### Exercise goal
Lay out every line of the material below as a numbered list, omitting any blank lines.

===== Task input

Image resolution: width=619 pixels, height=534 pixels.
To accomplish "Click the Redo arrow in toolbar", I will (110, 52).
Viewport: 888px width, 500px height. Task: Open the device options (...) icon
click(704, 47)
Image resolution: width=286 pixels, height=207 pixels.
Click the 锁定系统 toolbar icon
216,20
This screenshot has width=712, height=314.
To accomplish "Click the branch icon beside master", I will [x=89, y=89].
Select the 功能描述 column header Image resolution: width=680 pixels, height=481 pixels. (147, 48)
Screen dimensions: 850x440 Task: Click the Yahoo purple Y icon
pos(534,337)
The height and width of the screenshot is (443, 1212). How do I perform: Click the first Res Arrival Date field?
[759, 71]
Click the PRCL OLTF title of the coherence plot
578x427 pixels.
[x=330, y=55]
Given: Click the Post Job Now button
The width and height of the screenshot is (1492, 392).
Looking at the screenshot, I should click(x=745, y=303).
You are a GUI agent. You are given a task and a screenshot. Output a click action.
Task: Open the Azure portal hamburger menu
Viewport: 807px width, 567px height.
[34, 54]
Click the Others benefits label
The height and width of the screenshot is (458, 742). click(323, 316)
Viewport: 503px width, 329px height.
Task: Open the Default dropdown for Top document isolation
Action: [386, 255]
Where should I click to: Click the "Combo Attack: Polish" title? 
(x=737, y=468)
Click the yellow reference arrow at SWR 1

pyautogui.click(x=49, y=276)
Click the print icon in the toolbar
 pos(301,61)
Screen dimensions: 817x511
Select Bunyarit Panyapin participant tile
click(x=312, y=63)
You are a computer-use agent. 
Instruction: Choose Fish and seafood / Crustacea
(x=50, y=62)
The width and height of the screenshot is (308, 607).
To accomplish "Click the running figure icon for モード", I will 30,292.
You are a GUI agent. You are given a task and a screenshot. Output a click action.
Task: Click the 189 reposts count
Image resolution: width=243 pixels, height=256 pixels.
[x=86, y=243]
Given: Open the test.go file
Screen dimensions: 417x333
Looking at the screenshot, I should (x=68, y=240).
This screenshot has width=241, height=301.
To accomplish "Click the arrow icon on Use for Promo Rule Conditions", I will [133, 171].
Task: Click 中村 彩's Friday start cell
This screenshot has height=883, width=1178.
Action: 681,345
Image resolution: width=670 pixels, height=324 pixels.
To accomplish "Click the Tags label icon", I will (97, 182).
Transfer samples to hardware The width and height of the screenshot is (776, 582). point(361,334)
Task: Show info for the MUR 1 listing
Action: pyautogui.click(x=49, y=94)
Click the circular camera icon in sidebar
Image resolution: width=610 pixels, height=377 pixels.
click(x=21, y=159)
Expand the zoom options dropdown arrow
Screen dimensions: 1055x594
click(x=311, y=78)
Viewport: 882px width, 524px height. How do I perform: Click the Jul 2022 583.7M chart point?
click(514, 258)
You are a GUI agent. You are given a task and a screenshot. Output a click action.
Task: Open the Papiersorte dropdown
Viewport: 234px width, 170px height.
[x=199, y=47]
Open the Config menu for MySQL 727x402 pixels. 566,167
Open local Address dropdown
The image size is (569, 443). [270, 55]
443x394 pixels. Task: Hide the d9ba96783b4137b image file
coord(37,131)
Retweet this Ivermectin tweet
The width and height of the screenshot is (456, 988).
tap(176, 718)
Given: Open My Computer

==========

### Response
1. Image resolution: width=619 pixels, height=534 pixels.
2. To accomplish "Click the Redo arrow in toolbar", I will (110, 52).
3. Viewport: 888px width, 500px height. Task: Open the device options (...) icon
4. click(704, 47)
5. Image resolution: width=286 pixels, height=207 pixels.
6. Click the 锁定系统 toolbar icon
7. 216,20
8. This screenshot has width=712, height=314.
9. To accomplish "Click the branch icon beside master", I will [x=89, y=89].
10. Select the 功能描述 column header Image resolution: width=680 pixels, height=481 pixels. (147, 48)
11. Screen dimensions: 850x440 Task: Click the Yahoo purple Y icon
12. pos(534,337)
13. The height and width of the screenshot is (443, 1212). How do I perform: Click the first Res Arrival Date field?
14. [759, 71]
15. Click the PRCL OLTF title of the coherence plot
16. 578x427 pixels.
17. [x=330, y=55]
18. Given: Click the Post Job Now button
19. The width and height of the screenshot is (1492, 392).
20. Looking at the screenshot, I should click(x=745, y=303).
21. You are a GUI agent. You are given a task and a screenshot. Output a click action.
22. Task: Open the Azure portal hamburger menu
23. Viewport: 807px width, 567px height.
24. [34, 54]
25. Click the Others benefits label
26. The height and width of the screenshot is (458, 742). click(323, 316)
27. Viewport: 503px width, 329px height.
28. Task: Open the Default dropdown for Top document isolation
29. Action: [386, 255]
30. Where should I click to: Click the "Combo Attack: Polish" title? 
31. (x=737, y=468)
32. Click the yellow reference arrow at SWR 1
33. pyautogui.click(x=49, y=276)
34. Click the print icon in the toolbar
35.  pos(301,61)
36. Screen dimensions: 817x511
37. Select Bunyarit Panyapin participant tile
38. click(x=312, y=63)
39. You are a computer-use agent. 
40. Instruction: Choose Fish and seafood / Crustacea
41. (x=50, y=62)
42. The width and height of the screenshot is (308, 607).
43. To accomplish "Click the running figure icon for モード", I will 30,292.
44. You are a GUI agent. You are given a task and a screenshot. Output a click action.
45. Task: Click the 189 reposts count
46. Image resolution: width=243 pixels, height=256 pixels.
47. [x=86, y=243]
48. Given: Open the test.go file
49. Screen dimensions: 417x333
50. Looking at the screenshot, I should (x=68, y=240).
51. This screenshot has width=241, height=301.
52. To accomplish "Click the arrow icon on Use for Promo Rule Conditions", I will [133, 171].
53. Task: Click 中村 彩's Friday start cell
54. This screenshot has height=883, width=1178.
55. Action: 681,345
56. Image resolution: width=670 pixels, height=324 pixels.
57. To accomplish "Click the Tags label icon", I will (97, 182).
58. Transfer samples to hardware The width and height of the screenshot is (776, 582). point(361,334)
59. Task: Show info for the MUR 1 listing
60. Action: pyautogui.click(x=49, y=94)
61. Click the circular camera icon in sidebar
62. Image resolution: width=610 pixels, height=377 pixels.
63. click(x=21, y=159)
64. Expand the zoom options dropdown arrow
65. Screen dimensions: 1055x594
66. click(x=311, y=78)
67. Viewport: 882px width, 524px height. How do I perform: Click the Jul 2022 583.7M chart point?
68. click(514, 258)
69. You are a GUI agent. You are given a task and a screenshot. Output a click action.
70. Task: Open the Papiersorte dropdown
71. Viewport: 234px width, 170px height.
72. [x=199, y=47]
73. Open the Config menu for MySQL 727x402 pixels. 566,167
74. Open local Address dropdown
75. The image size is (569, 443). [270, 55]
76. 443x394 pixels. Task: Hide the d9ba96783b4137b image file
77. coord(37,131)
78. Retweet this Ivermectin tweet
79. The width and height of the screenshot is (456, 988).
80. tap(176, 718)
81. Given: Open My Computer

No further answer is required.